■ EXERCISE PROMPT:
Express every line of the data below as a JSON list of strings, one string per line, and leave out blank lines.

■ STORED RECORDS:
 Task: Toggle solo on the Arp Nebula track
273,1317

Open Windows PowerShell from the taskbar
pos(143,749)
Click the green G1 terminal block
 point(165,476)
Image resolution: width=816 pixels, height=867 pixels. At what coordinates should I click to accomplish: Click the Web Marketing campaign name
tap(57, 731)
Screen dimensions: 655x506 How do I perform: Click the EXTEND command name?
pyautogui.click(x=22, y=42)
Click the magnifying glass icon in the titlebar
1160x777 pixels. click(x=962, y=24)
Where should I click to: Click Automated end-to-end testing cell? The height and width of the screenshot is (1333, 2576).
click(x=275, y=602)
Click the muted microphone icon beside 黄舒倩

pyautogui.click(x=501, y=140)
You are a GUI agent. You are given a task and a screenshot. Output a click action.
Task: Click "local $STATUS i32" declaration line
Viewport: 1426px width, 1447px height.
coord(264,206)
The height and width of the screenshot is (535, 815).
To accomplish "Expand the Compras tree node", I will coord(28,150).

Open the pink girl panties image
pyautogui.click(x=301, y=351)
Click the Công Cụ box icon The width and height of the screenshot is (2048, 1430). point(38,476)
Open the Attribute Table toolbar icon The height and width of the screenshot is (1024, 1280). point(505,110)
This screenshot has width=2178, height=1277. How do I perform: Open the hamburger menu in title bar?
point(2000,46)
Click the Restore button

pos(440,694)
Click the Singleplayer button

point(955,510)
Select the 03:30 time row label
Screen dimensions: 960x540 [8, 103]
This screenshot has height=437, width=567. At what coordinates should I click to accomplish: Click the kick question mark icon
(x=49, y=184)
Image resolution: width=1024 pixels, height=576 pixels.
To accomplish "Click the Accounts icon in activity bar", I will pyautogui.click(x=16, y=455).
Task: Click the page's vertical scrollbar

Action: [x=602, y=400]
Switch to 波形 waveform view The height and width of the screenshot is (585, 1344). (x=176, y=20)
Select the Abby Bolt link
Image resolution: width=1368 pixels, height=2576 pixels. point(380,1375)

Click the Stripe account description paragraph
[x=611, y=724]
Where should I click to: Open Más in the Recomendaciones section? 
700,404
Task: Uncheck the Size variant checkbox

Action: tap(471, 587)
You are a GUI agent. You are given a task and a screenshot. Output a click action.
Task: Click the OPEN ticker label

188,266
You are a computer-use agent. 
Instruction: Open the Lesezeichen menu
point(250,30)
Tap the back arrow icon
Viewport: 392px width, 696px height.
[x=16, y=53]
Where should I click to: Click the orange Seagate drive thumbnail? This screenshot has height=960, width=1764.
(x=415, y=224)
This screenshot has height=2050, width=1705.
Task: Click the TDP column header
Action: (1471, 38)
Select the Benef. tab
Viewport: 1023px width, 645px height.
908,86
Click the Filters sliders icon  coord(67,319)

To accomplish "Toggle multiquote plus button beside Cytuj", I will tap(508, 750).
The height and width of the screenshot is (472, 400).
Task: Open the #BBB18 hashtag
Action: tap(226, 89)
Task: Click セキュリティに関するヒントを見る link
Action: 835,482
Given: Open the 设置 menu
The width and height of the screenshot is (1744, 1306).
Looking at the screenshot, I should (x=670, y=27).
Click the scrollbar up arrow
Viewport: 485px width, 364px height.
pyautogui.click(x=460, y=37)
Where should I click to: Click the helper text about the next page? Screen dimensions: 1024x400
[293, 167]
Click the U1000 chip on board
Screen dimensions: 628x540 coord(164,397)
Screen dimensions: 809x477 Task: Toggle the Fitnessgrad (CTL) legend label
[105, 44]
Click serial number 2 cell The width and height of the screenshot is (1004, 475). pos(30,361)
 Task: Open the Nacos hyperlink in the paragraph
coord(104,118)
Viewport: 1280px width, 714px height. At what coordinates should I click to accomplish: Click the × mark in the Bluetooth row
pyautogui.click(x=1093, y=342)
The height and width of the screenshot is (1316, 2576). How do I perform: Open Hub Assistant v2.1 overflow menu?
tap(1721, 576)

■ RESPONSE TO THIS EXERCISE:
[
  " Task: Toggle solo on the Arp Nebula track",
  "273,1317",
  "Open Windows PowerShell from the taskbar",
  "pos(143,749)",
  "Click the green G1 terminal block",
  " point(165,476)",
  "Image resolution: width=816 pixels, height=867 pixels. At what coordinates should I click to accomplish: Click the Web Marketing campaign name",
  "tap(57, 731)",
  "Screen dimensions: 655x506 How do I perform: Click the EXTEND command name?",
  "pyautogui.click(x=22, y=42)",
  "Click the magnifying glass icon in the titlebar",
  "1160x777 pixels. click(x=962, y=24)",
  "Where should I click to: Click Automated end-to-end testing cell? The height and width of the screenshot is (1333, 2576).",
  "click(x=275, y=602)",
  "Click the muted microphone icon beside 黄舒倩",
  "pyautogui.click(x=501, y=140)",
  "You are a GUI agent. You are given a task and a screenshot. Output a click action.",
  "Task: Click \"local $STATUS i32\" declaration line",
  "Viewport: 1426px width, 1447px height.",
  "coord(264,206)",
  "The height and width of the screenshot is (535, 815).",
  "To accomplish \"Expand the Compras tree node\", I will coord(28,150).",
  "Open the pink girl panties image",
  "pyautogui.click(x=301, y=351)",
  "Click the Công Cụ box icon The width and height of the screenshot is (2048, 1430). point(38,476)",
  "Open the Attribute Table toolbar icon The height and width of the screenshot is (1024, 1280). point(505,110)",
  "This screenshot has width=2178, height=1277. How do I perform: Open the hamburger menu in title bar?",
  "point(2000,46)",
  "Click the Restore button",
  "pos(440,694)",
  "Click the Singleplayer button",
  "point(955,510)",
  "Select the 03:30 time row label",
  "Screen dimensions: 960x540 [8, 103]",
  "This screenshot has height=437, width=567. At what coordinates should I click to accomplish: Click the kick question mark icon",
  "(x=49, y=184)",
  "Image resolution: width=1024 pixels, height=576 pixels.",
  "To accomplish \"Click the Accounts icon in activity bar\", I will pyautogui.click(x=16, y=455).",
  "Task: Click the page's vertical scrollbar",
  "Action: [x=602, y=400]",
  "Switch to 波形 waveform view The height and width of the screenshot is (585, 1344). (x=176, y=20)",
  "Select the Abby Bolt link",
  "Image resolution: width=1368 pixels, height=2576 pixels. point(380,1375)",
  "Click the Stripe account description paragraph",
  "[x=611, y=724]",
  "Where should I click to: Open Más in the Recomendaciones section? ",
  "700,404",
  "Task: Uncheck the Size variant checkbox",
  "Action: tap(471, 587)",
  "You are a GUI agent. You are given a task and a screenshot. Output a click action.",
  "Task: Click the OPEN ticker label",
  "188,266",
  "You are a computer-use agent. ",
  "Instruction: Open the Lesezeichen menu",
  "point(250,30)",
  "Tap the back arrow icon",
  "Viewport: 392px width, 696px height.",
  "[x=16, y=53]",
  "Where should I click to: Click the orange Seagate drive thumbnail? This screenshot has height=960, width=1764.",
  "(x=415, y=224)",
  "This screenshot has height=2050, width=1705.",
  "Task: Click the TDP column header",
  "Action: (1471, 38)",
  "Select the Benef. tab",
  "Viewport: 1023px width, 645px height.",
  "908,86",
  "Click the Filters sliders icon  coord(67,319)",
  "To accomplish \"Toggle multiquote plus button beside Cytuj\", I will tap(508, 750).",
  "The height and width of the screenshot is (472, 400).",
  "Task: Open the #BBB18 hashtag",
  "Action: tap(226, 89)",
  "Task: Click セキュリティに関するヒントを見る link",
  "Action: 835,482",
  "Given: Open the 设置 menu",
  "The width and height of the screenshot is (1744, 1306).",
  "Looking at the screenshot, I should (x=670, y=27).",
  "Click the scrollbar up arrow",
  "Viewport: 485px width, 364px height.",
  "pyautogui.click(x=460, y=37)",
  "Where should I click to: Click the helper text about the next page? Screen dimensions: 1024x400",
  "[293, 167]",
  "Click the U1000 chip on board",
  "Screen dimensions: 628x540 coord(164,397)",
  "Screen dimensions: 809x477 Task: Toggle the Fitnessgrad (CTL) legend label",
  "[105, 44]",
  "Click serial number 2 cell The width and height of the screenshot is (1004, 475). pos(30,361)",
  " Task: Open the Nacos hyperlink in the paragraph",
  "coord(104,118)",
  "Viewport: 1280px width, 714px height. At what coordinates should I click to accomplish: Click the × mark in the Bluetooth row",
  "pyautogui.click(x=1093, y=342)",
  "The height and width of the screenshot is (1316, 2576). How do I perform: Open Hub Assistant v2.1 overflow menu?",
  "tap(1721, 576)"
]